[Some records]

'''

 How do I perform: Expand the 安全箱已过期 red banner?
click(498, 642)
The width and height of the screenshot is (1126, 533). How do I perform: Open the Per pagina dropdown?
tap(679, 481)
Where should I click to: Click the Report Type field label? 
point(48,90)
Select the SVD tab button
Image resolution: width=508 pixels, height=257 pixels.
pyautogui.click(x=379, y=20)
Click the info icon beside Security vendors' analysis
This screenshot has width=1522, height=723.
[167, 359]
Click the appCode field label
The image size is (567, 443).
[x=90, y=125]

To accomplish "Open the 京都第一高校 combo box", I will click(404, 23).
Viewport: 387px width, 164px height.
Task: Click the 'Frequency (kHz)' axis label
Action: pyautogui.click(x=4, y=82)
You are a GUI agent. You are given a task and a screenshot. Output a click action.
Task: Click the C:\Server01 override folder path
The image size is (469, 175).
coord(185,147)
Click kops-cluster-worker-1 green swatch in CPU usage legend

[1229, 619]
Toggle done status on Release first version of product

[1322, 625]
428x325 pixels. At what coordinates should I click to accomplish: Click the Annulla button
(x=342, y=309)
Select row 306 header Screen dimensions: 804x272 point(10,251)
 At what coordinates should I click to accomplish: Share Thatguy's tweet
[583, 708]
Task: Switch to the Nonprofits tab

'''

**EXERCISE GOAL:**
Copy every one of the records above word for word, keeping each line and its order unchanged.

**ANSWER TO THIS PROBLEM:**
 How do I perform: Expand the 安全箱已过期 red banner?
click(498, 642)
The width and height of the screenshot is (1126, 533). How do I perform: Open the Per pagina dropdown?
tap(679, 481)
Where should I click to: Click the Report Type field label? 
point(48,90)
Select the SVD tab button
Image resolution: width=508 pixels, height=257 pixels.
pyautogui.click(x=379, y=20)
Click the info icon beside Security vendors' analysis
This screenshot has width=1522, height=723.
[167, 359]
Click the appCode field label
The image size is (567, 443).
[x=90, y=125]

To accomplish "Open the 京都第一高校 combo box", I will click(404, 23).
Viewport: 387px width, 164px height.
Task: Click the 'Frequency (kHz)' axis label
Action: pyautogui.click(x=4, y=82)
You are a GUI agent. You are given a task and a screenshot. Output a click action.
Task: Click the C:\Server01 override folder path
The image size is (469, 175).
coord(185,147)
Click kops-cluster-worker-1 green swatch in CPU usage legend

[1229, 619]
Toggle done status on Release first version of product

[1322, 625]
428x325 pixels. At what coordinates should I click to accomplish: Click the Annulla button
(x=342, y=309)
Select row 306 header Screen dimensions: 804x272 point(10,251)
 At what coordinates should I click to accomplish: Share Thatguy's tweet
[583, 708]
Task: Switch to the Nonprofits tab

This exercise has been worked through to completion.